The study confirms the general construct that public sector employees earn lower wages than private sector employees, but enjoy much more generous fringe benefits. In the study, which examined data for the three-year period of 2017 to 2019, Connecticut state employees earned wages $3,778, or 5.6%, less than comparable Connecticut private sector workers; in New Hampshire, state employees earned $6,782, or 11.1%, less than their private sector peers.

Now for fringe benefits. In Connecticut, state employees earned $30,671 more in benefits than their peers in Connecticut’s private sector versus $26,930 more in New Hampshire. The total compensation spread between state and private sector in Connecticut was $26,894 versus $20,150 in New Hampshire. Connecticut’s spread was the fifth highest of the 50 states; New Hampshire’s the 11th highest.

Since New Hampshire has no income or statewide sales tax, its cost of living is much lower. As a result, the differential between state employees in the two states was stunning. Connecticut state employees were paid $14,357 in the present value of future pension benefits (the so-called “normal cost”); in New Hampshire $8,489. Connecticut state employees earned $16,637 in the normal cost of future retirement health care benefits, triple the $5,529 in New Hampshire.

Lest there be confusion, these retirement benefit amounts have nothing to do with underfunded pension funds or underfunded retirement health care funds. The amounts are the yearly amounts that these two states pay active employees. Whether these fringe benefits are funded or not is a completely separate matter.

Except, in practical terms, the two separate phenomena interrelate. Pension benefits are calculated as a percentage of wages. So, the higher wages climb, the higher pension benefits obligations soar. The higher both climb, the more difficult it is for the state to fund wages and pensions. That’s the fix Connecticut is in.

But you would never know that Connecticut is in this fix by listening to Governor Lamont. He claims to be engineering the Connecticut Comeback. Yet, the state is $3.8 billion deeper in debt under Lamont. And the unfunded amount of the state employee pension fund (SERS) has been reduced by only about $1 billion ($21.2 billion in June 2019 to $20.1 billion in June 2023), despite that over $5 billion in special deposits have been poured into it during the Lamont administration. Not much improvement for all of Lamont’s crowing about progress on pension funding.

Lamont and his predecessor, Dannel Malloy, claim to have streamlined state operations and improved efficiency. Yet, there has been virtually no change in the number of state employees for eleven years: 47,868 in June 2012 and 47,269 in June 2023.

What happened? Malloy and Lamont caved to state employee union bosses, who will never permit any reduction in the number of workers, because that would mean a reduction in the number of dues-paying union members.

What else has happened? Despite that the pandemic is over, Lamont still allows state employees to work at home. Meanwhile, company after company has announced back-to-office policies. So too have other states and cities.

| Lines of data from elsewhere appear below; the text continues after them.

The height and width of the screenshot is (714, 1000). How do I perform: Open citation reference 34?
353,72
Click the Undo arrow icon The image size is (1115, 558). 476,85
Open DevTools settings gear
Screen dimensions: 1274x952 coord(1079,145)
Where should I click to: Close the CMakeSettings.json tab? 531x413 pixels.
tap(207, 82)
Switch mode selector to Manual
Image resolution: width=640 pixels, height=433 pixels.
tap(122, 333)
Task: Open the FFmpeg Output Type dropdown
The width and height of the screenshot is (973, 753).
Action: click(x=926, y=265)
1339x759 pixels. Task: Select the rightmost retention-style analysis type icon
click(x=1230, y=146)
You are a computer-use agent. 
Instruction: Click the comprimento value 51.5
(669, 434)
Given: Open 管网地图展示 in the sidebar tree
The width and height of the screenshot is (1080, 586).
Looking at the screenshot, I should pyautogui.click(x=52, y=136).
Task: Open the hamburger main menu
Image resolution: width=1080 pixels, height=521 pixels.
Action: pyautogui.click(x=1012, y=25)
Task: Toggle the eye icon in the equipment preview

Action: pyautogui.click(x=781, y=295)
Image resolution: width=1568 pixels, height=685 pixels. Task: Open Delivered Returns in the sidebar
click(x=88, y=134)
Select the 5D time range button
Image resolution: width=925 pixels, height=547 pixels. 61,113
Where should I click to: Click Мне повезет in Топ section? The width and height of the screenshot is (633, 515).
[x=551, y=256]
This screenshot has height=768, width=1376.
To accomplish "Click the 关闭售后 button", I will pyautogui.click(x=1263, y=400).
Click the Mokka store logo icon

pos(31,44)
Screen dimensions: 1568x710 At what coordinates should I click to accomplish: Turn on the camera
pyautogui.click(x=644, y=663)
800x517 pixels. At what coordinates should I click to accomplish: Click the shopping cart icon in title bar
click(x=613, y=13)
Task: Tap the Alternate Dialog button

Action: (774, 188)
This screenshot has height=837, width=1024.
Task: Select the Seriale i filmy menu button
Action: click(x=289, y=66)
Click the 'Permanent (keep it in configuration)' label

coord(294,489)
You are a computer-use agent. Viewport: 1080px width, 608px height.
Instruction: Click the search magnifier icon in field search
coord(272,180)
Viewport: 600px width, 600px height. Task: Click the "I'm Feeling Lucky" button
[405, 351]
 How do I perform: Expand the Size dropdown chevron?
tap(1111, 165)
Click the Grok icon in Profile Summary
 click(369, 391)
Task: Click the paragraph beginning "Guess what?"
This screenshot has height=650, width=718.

State Republicans have introduced a bill requiring the most moderate of back-to-office standards. Yet, public employee unions are fighting it tooth and nail, with such lame excuses as “There are no distractions at home.”

So, when you attend your next family birthday party and someone asks you where income taxes go in Connecticut, you know what to tell them. You will have fresh evidence, namely the inevitable Democrat party-line votes rejecting the back-to-office bill and approving the 4.5% pay raise for their union allies.